(Records supplied):

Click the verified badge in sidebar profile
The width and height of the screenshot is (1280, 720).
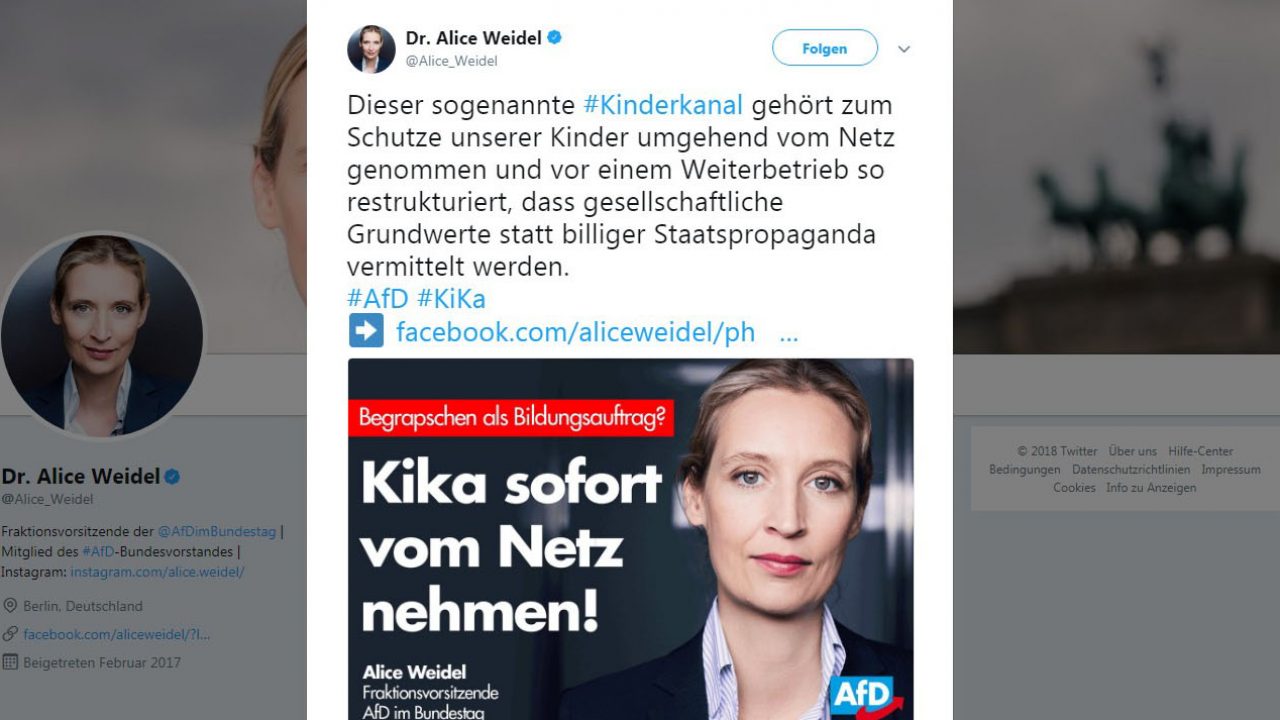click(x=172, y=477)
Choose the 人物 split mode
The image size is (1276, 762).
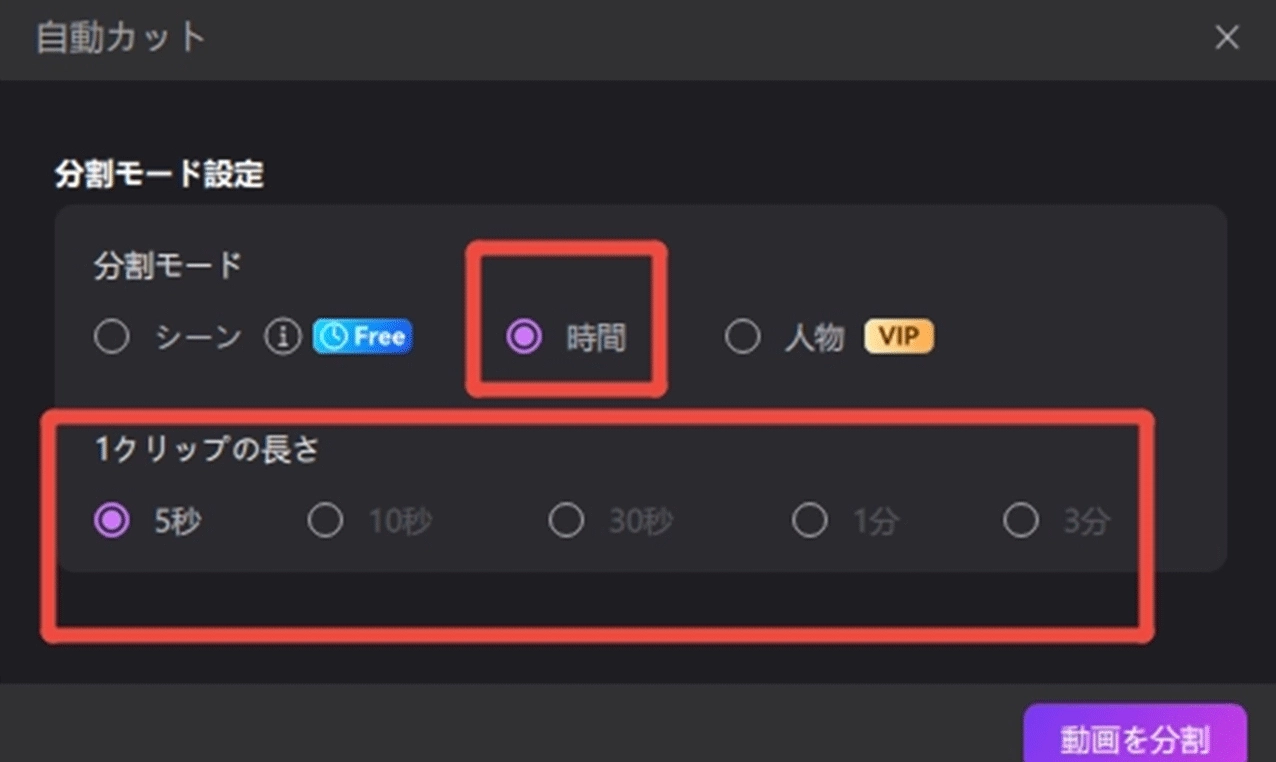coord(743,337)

(Exercise directions):
Verbatim output of the entries is required, with each image left out.

(Reply):
Click the verified badge in sidebar profile
The width and height of the screenshot is (1280, 720).
click(x=172, y=477)
Choose the 人物 split mode
The image size is (1276, 762).
coord(743,337)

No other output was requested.